Legislative Action Team Advisory

Thursday, March 02, 2006

IRA statement on ACT report on Reading

Embargo to 2:30 pm March 1, 2006
Media contact:
Beth Cady, Public Information Office
Telephone 302-731-1600, ext. 293
Fax 302-731-1057
E-mail bcady@reading.org
Website www.reading.org
Teens Gain Support for High School Reading Instruction

NEWARK, DELAWARE, USA— ACT joined a growing number of policymakers and education professionals concerned about adolescent literacy with its new report, Reading between the Lines: What the ACT Reveals about College Readiness for Reading. “The ACT report demonstrates how critical literacy experiences are for high school kids—particularly with regard to assigning them and instructing them in demanding texts in all subjects,” commented Timothy Shanahan, professor of urban education and director for the Center of Literacy, University of Illinois, Chicago. Shanahan, who will become president of the International Reading Association in May 2006, sees the need for a comprehensive adolescent literacy agenda that emphasizes reading instruction throughout middle and high school and that provides added support for struggling students.

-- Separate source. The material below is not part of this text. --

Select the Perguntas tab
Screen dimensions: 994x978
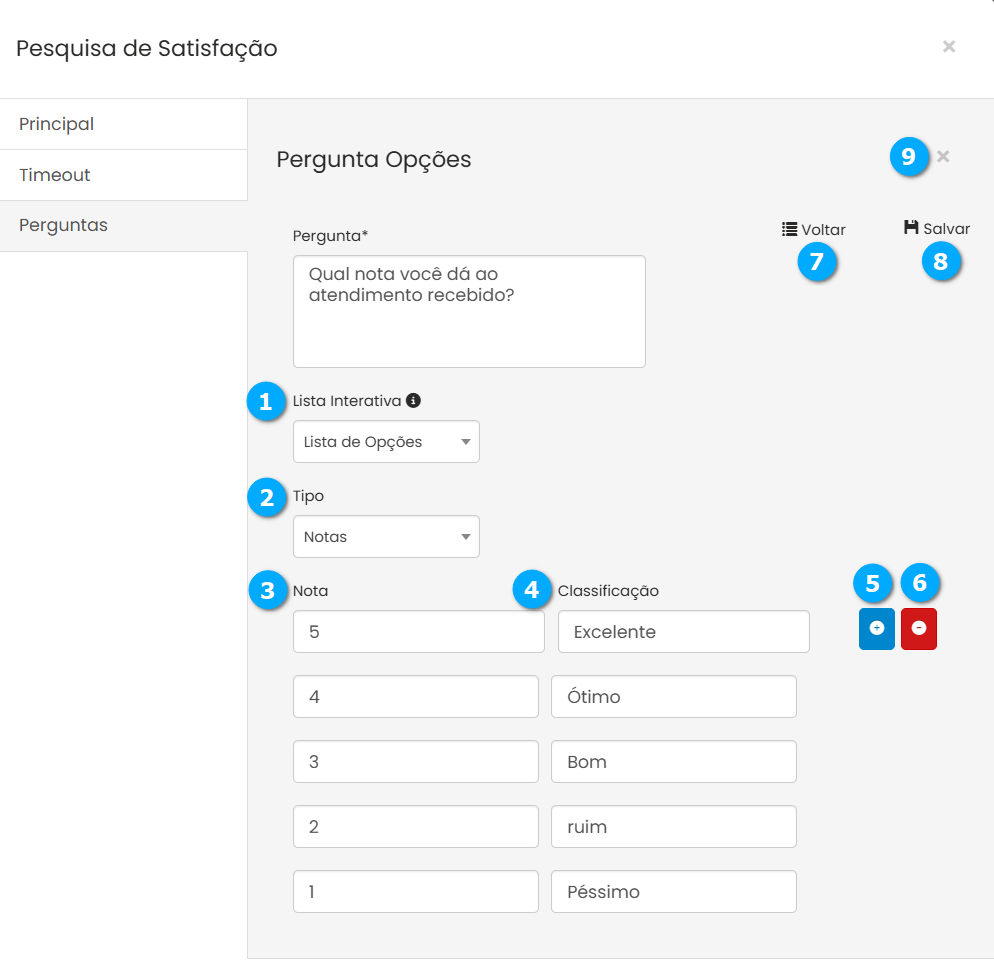(x=123, y=226)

Richard Allington, IRA’s current president and professor of education at the University of Tennessee, concurs. “Federal and state governments must invest more in middle and high schools,” Allington comments. “If we hope to graduate high school students with reading levels appropriate to postsecondary pursuits, there are several steps we need to take.” Allington’s short list of actions is focused primarily on teacher preparation and continuing professional development:
§ A federal grant program to fund professional development of middle and high school reading specialists and coaches.

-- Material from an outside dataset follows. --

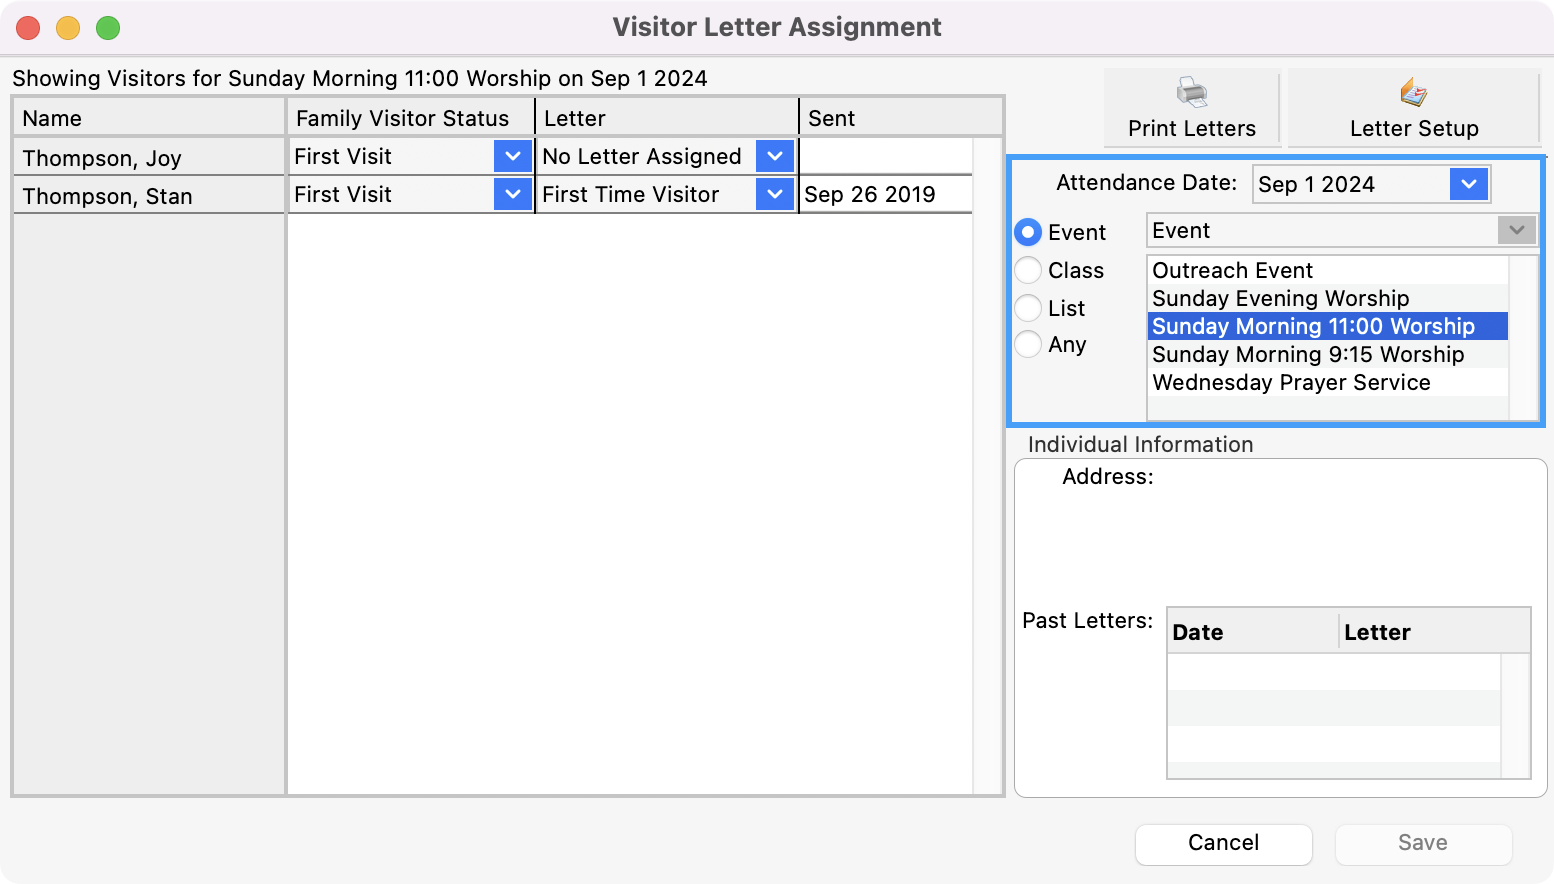Pick Sunday Evening Worship from event list
1554x884 pixels.
coord(1280,299)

§ State education agency review of certification requirements for high school teachers to ensure that all content teachers are being well prepared to meet the challenges of high-level reading instruction and the reading of complex texts.

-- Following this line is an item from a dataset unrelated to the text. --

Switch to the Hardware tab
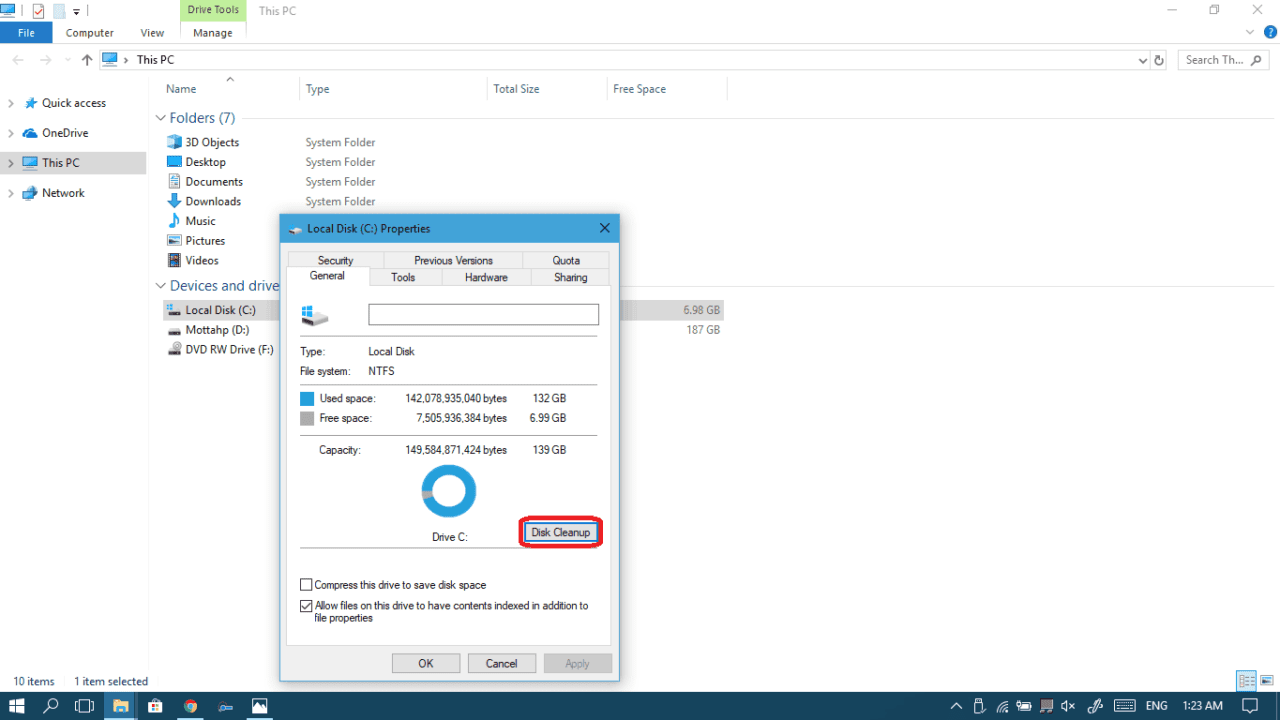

§ Expansion of Title I funds to high school level.
Efforts to build collaboration among content and reading specialists have already resulted in Standards for Middle and High School Literacy Coaches, jointly released in 2005 by IRA, the National Council of Teachers of English, National Council of Teachers of Mathematics, National Science Teachers Association, and National Council for the Social Studies. With poor reading skills contributing to the high rates of high school dropouts and growing enrollment in college-level remedial reading classes, reading instruction may finally find its place in the education of older students. For more information about adolescent literacy, visit www.reading.org.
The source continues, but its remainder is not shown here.